Just for fun: Sony A7r & Contax Zeiss Planar 50mm f/1.7 vs. Olympus OM-D E-M10 & Panasonic G 25mm f/1.7



The other day I had both the Sony A7r and the Olympus OM-D E-M10 with me, so I decided to took a few shots just to stack the cameras one against the other.

The Sony was fitted with the excellent Contax Zeiss 50mm f/1.7 Planar, one of the “film era” lenses that still – like most of the Contax Zeiss lineup – shines on digital.

On the Olympus I had the latest offering of Panasonic, that just recently hit the shelves: the Lumix G 25mm f/1.7, that given the 2x crop factor of micro 4/3 sensors it is equivalent to a 50mm.

First the entire scene at f/1.7. You’ll notice that the Panasonic has much more depth of field.
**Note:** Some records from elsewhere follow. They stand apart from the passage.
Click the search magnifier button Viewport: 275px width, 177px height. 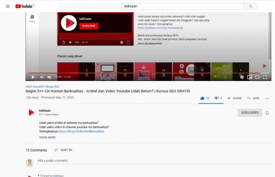[x=251, y=6]
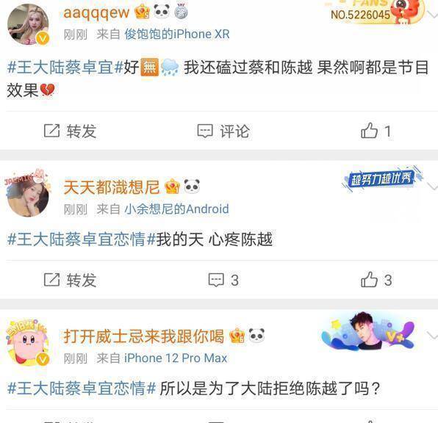Image resolution: width=438 pixels, height=423 pixels.
Task: Tap repost icon on 天天都濊想尼's post
Action: [x=52, y=280]
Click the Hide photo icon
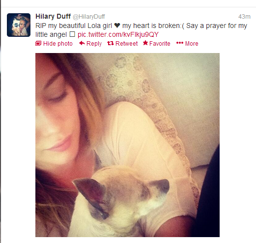256x243 pixels. [x=38, y=44]
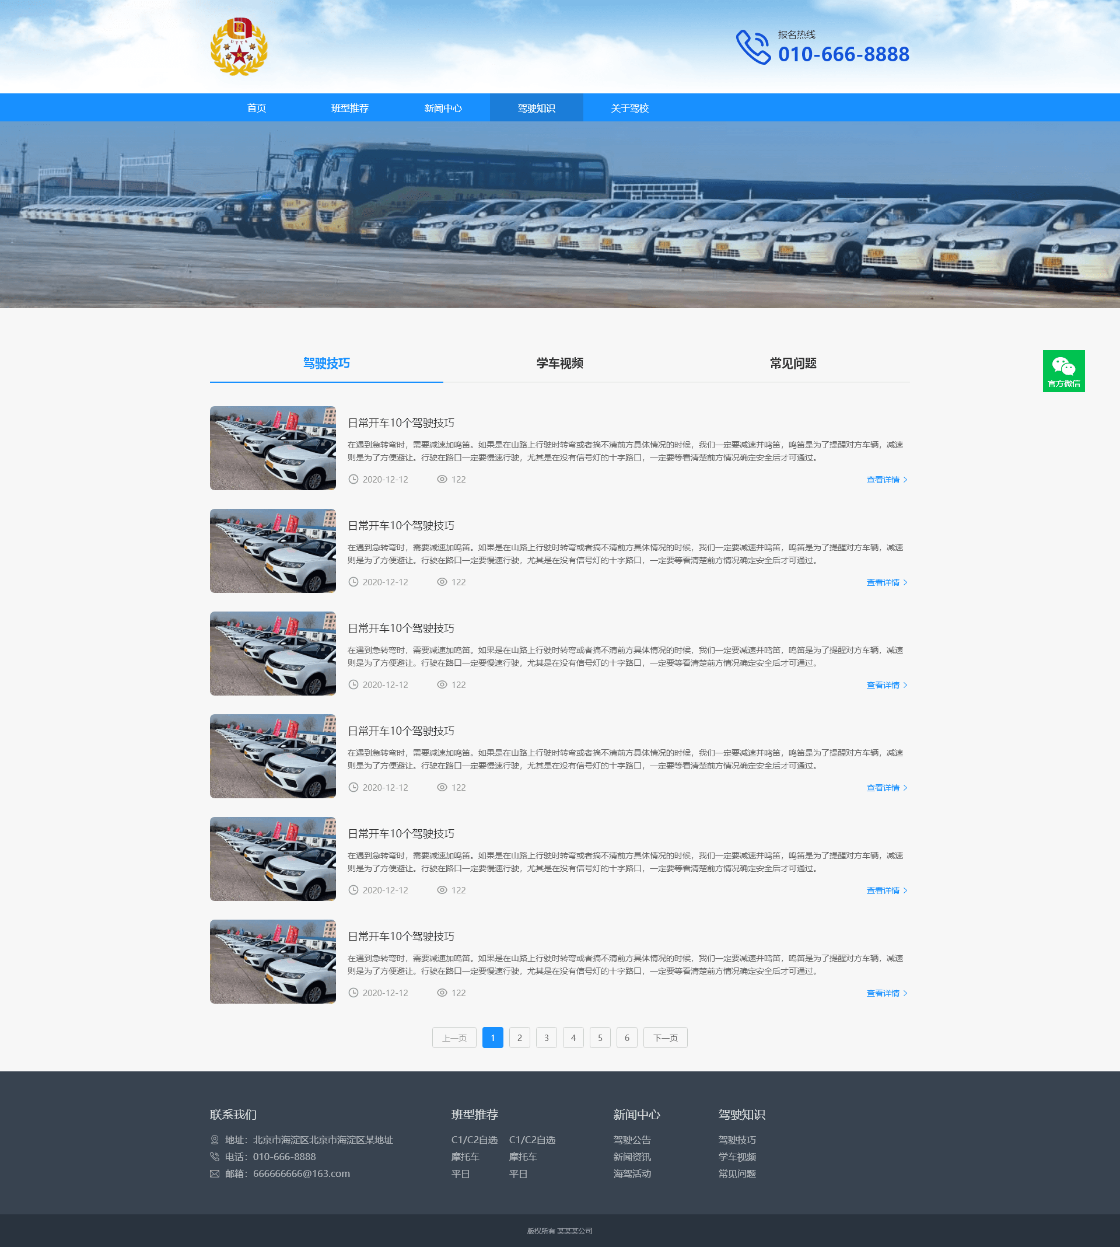Click the 查看详情 chevron on last article
1120x1247 pixels.
(905, 993)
This because the 2x of the crop factor it applies also to the aperture, not in terms of light gathering ability (so the exposure will be the one needed for a f/1.7 lens), but in terms of depth of field. So the Panasonic, while gathering light like any f/1.7 lens, has the depth of field of a f/3.5 lens on full frame.*

*Basic explanation: even if thanks to the crop factor the lens is equivalent to a 50mm lens, you’re using anyway a 25mm focal length, and the depth of field is focal length dependent.
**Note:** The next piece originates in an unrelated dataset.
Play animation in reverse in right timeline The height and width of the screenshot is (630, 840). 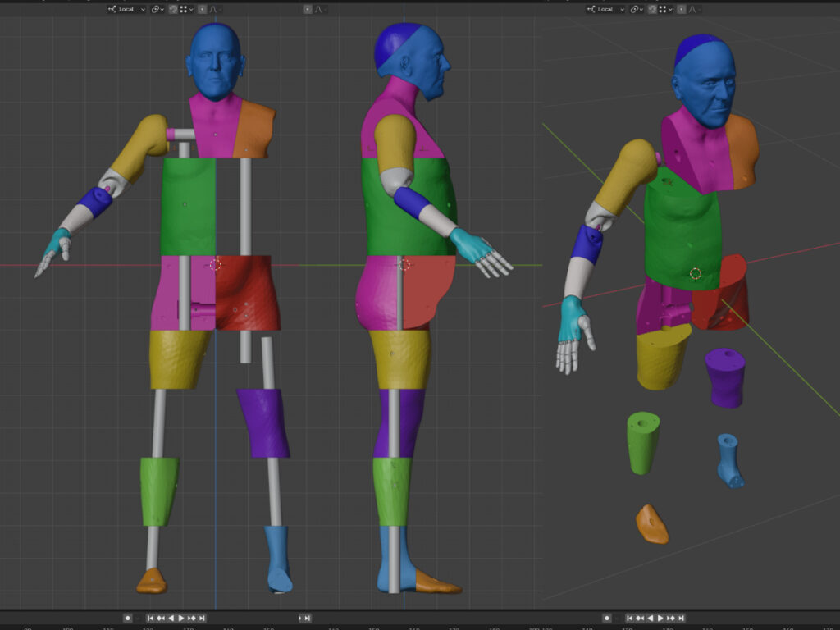651,618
Contax Zeiss 50mm f/1.7 Planar @ f/1.7


Panasonic Lumix G 25mm f/1.7 @ f/1.7

Now the 100% crops at f/1.7:


Contax Zeiss 50mm f/1.7 Planar @ f/1.7


Panasonic Lumix G 25mm f/1.7 @ f/1.7

The full scene shot at f/8:


Contax Zeiss 50mm f/1.7 Planar @ f/8


Panasonic Lumix G 25mm f/1.7 @ f/8

And now the 100% crops at f/8:


Contax Zeiss 50mm f/1.7 Planar @ f/8


Panasonic Lumix G 25mm f/1.7 @ f/8

Here instead I resized both f/8 images for a 1m x 75cm print, and sharpened each to its best for print (that’s why they may look slightly over-sharpened). So you’re actually seeing two crops from a “virtual” 1m x 75cm print:


Contax Zeiss 50mm f/1.7 Planar @ f/8


Panasonic Lumix G 25mm f/1.7 @ f/8

As you can see, the Sony A7r, with 36Mp vs only 16Mp for the Olympus, it delivers a bit more detail. The point is: would you miss the added detail without doing a side by side comparison like this?

Honestly? I don’t think so, unless you were to print larger than 1m.

And now consider this: I shot the A7r on a tripod, with a 2s self timer, to avoid inducing any vibration. Instead, I shot the Olympus handheld*, and thanks to IBIS I would have been able to do so even at considerably lower light levels. I guess the question becomes: for a bit more sharpness are you prepared to carry around much bigger and heavier lenses and a tripod?**

*I did not have with me a spare tripod plate, nor the hex key needed to swap the one on the Sony on the Olympus

**The argument about bigger and heavier lenses applies even if you have a Sony body with IBIS like the A7II or A7r II. Consider this: an entire Olympus kit from 18mm to 200mm with 2 zooms and 2 fast primes (E-M10 + 9-18 + 35-100 + 15/1.7 + 45/1.8) weights less than 920 grams! And you can go as low as 385 grams (Panasonic GM-5 + 12-32 + 35-100), stuffing all in a pocket. And every lens is stabilized, either in camera or with OIS.

For serious landscape work I am, but for travels, street and any other application where absolute sharpness is not paramount I will rather grab the Olympus.